## TASK GOAL
Counting task for the entries below: give the number of lines that contain the word "agent", with no other text.

## SUPPLIED RECORDS
━━━━━━━━━━━━━━━━

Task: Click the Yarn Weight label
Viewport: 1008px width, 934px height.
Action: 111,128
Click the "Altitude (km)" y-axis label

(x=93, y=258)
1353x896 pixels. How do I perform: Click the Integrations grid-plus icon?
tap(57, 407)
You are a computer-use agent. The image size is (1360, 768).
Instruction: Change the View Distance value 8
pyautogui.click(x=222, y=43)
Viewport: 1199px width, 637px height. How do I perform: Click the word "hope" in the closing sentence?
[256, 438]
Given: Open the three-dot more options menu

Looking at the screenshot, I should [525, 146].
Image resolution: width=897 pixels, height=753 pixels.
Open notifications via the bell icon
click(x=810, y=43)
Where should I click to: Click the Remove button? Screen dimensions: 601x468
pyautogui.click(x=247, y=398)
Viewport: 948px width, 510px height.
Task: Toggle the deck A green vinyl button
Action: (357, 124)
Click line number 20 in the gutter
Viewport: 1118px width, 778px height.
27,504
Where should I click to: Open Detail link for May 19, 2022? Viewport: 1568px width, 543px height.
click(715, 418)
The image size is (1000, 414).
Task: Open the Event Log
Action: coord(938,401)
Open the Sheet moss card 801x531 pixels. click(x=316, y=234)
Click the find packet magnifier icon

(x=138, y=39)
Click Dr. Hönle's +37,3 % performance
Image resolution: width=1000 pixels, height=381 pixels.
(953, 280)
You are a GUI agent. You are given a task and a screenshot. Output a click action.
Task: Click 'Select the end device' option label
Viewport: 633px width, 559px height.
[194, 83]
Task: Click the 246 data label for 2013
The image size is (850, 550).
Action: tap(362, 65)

━━━━━━━━━━━━━━━━

## SOLUTION TO THIS TASK
2